An action of the symmetric group $S_n$ on group cohomology $H^n(G, A)$ of abelian groups

Let $$H$$, $$A$$ be discrete abelian groups, and for simplicity suppose $$A$$ is given the trivial $$H$$-action.

When considering the second cohomology group $$H^2(H,A)$$, it is natural to talk about the symmetric cocycles $$Z^2_{\operatorname{sym}}(H,A)$$ and symmetric cohomology $$H^2_{\operatorname{sym}}(H,A)$$.

In the bar resolution, suitably coordinatised, this is as simple as saying a cocycle $$\rho \colon H^2 \to A$$ is symmetric if $$\rho(x,y) = \rho(y,x)$$. In terms of group extensions (which is where this usually arises) this corresponds exactly to the group operation on the extension being abelian, which is useful to know about.

More generally, it seems there is a natural action of $$S_2$$ on $$H^2(H,A)$$, and its interpretation in terms of extensions is replacing an extension $$0 \to A \to G \to H \to 0$$ of $$H$$ by $$A$$ with $$G^{\operatorname{op}}$$.

I am interested in a natural action of $$S_n$$ on $$H^n(H,A)$$ that generalizes this. Probably, that corresponds in the bar resolution to permuting the arguments of a cocycle $$H^n \to A$$, although if that is the "wrong thing to do" I would accept alternatives.

[I should mention that I have a convoluted reason for believing this action exists and/or is natural, but (i) it would take a very long time to write down, and (ii) I am interested in knowing more standard / less convoluted interpretations.]

Here are some specific questions.

1. Is there a natural interpretation of this "cohomology operation" that does not depend on a particular resolution (the bar resolution), for larger $$n$$?

I.e. I would like to know the good reason why a natural $$S_n$$ action on $$H^n(H,A)$$ should exist in general (if indeed it does). If so:—

2. How do you compute the action in the context of standard tools?

For example, suppose I want to understand $$H_{\operatorname{sym}}^{n}(\mathbb{Z}^{k}, \mathbb{Z})$$, the fixed subgroup of the putative $$S_n$$-action. I know by Kunneth that the full $$H^{n}(\mathbb{Z}^{k}, \mathbb{Z})$$ looks like $$\mathbb{Z}^{\binom{k}{n}}$$, and I know that when $$n=2$$ the whole thing is anti-symmetric (I guess, as there are no non-trivial abelian extensions), but I have no idea how to compute the $$S_n$$-action in general.

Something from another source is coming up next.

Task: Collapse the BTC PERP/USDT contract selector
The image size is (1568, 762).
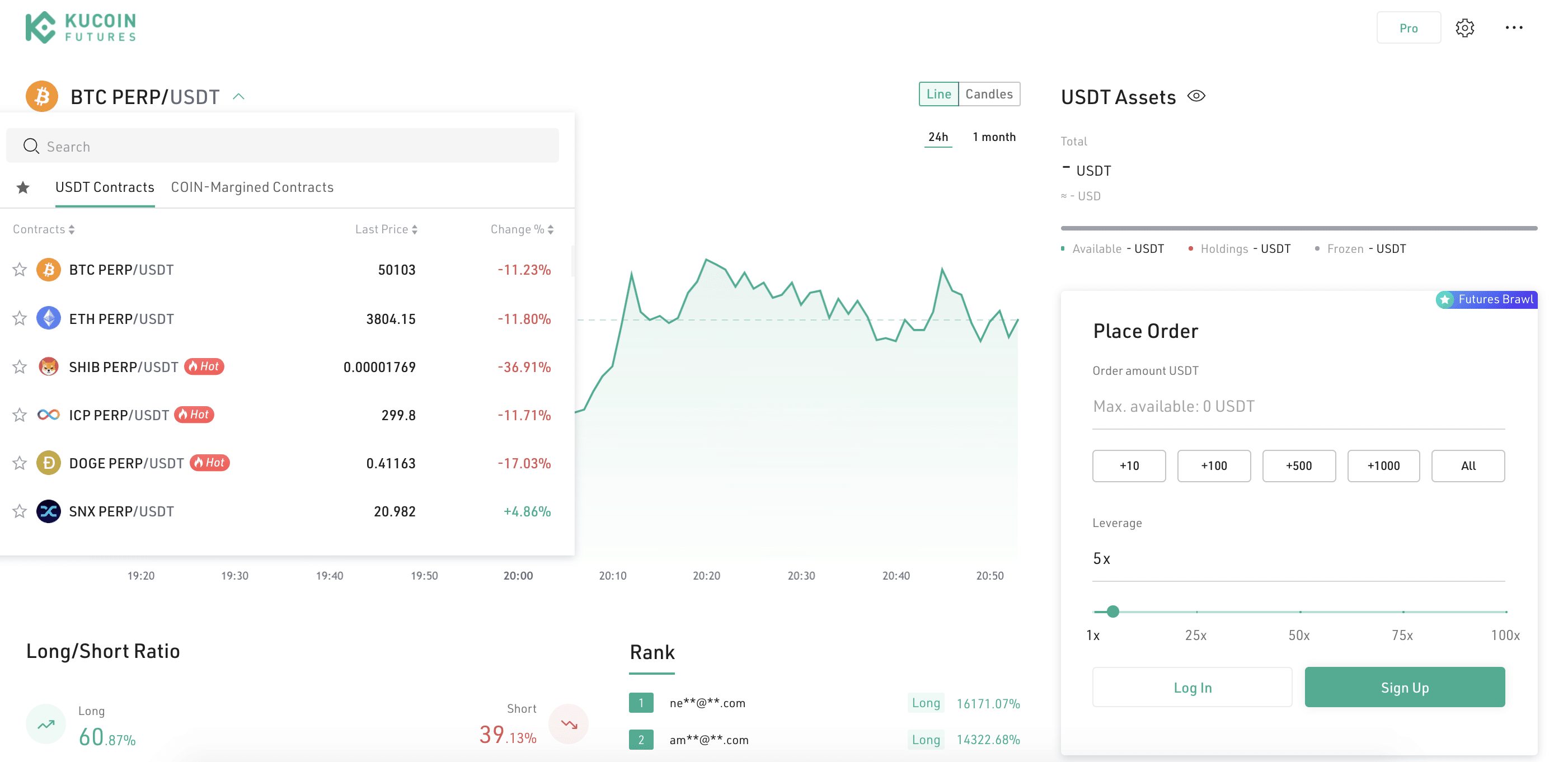Action: (238, 97)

• Isn't your action of $S_2$ on $𝐻^2(𝐻,𝐴)$ just multiplication by $-1$? Nov 20 '19 at 14:53
• @GregoryArone Do you mean multiplication by $-1$ on $H^2(H,A)$ (equivalently, on $A$), or the induced map given my multiplication by $-1$ on $H$? Actually I reckon it could be the action given by both to get the signs right. If so, that might leave the $S_n$ thing looking pretty tenuous unless I can come up with another reason for it to be there. Nov 20 '19 at 17:18

For your action symmetric cocycles are not a subcomplex. Just look at action of 3-cycle for, say, trivial action, and $$\alpha \in C^2$$. $$d\alpha(g, h, k) = \alpha(h, k) - \alpha(gh, k) + \alpha(g, hk) - \alpha(g, h); \\ d\alpha(h, k, g) = \alpha(k, g) - \alpha(hk, g) + \alpha(h, kg) - \alpha(h, k)$$. There is no relation whatsoever between those two; they share 2 summands, but that's it.
But, lo and behold! There's an action of $$S^{n+1}$$ on $$C^n$$, because there's a natural action on bar resolution $$B^{\bullet}[G]$$ of trivial module, whos $$n$$th term is a free abelian group on $$G^{n+1}$$ (do not forget to include sign of permutation). Take invariants and call the result $$SB^{\bullet}[G]$$
Now we can define $$HS^{\bullet}(G, M)$$ as cohomology of $$\rm{Hom_G}(SB[G], M)$$. Sad news: $$HS^2$$ has nothing to do with abelian extensions, it classifies extensions admitting a section commuting with $$g \mapsto g^{-1}$$. Clearly, if a group has no order 2 elements every extension always has such a section.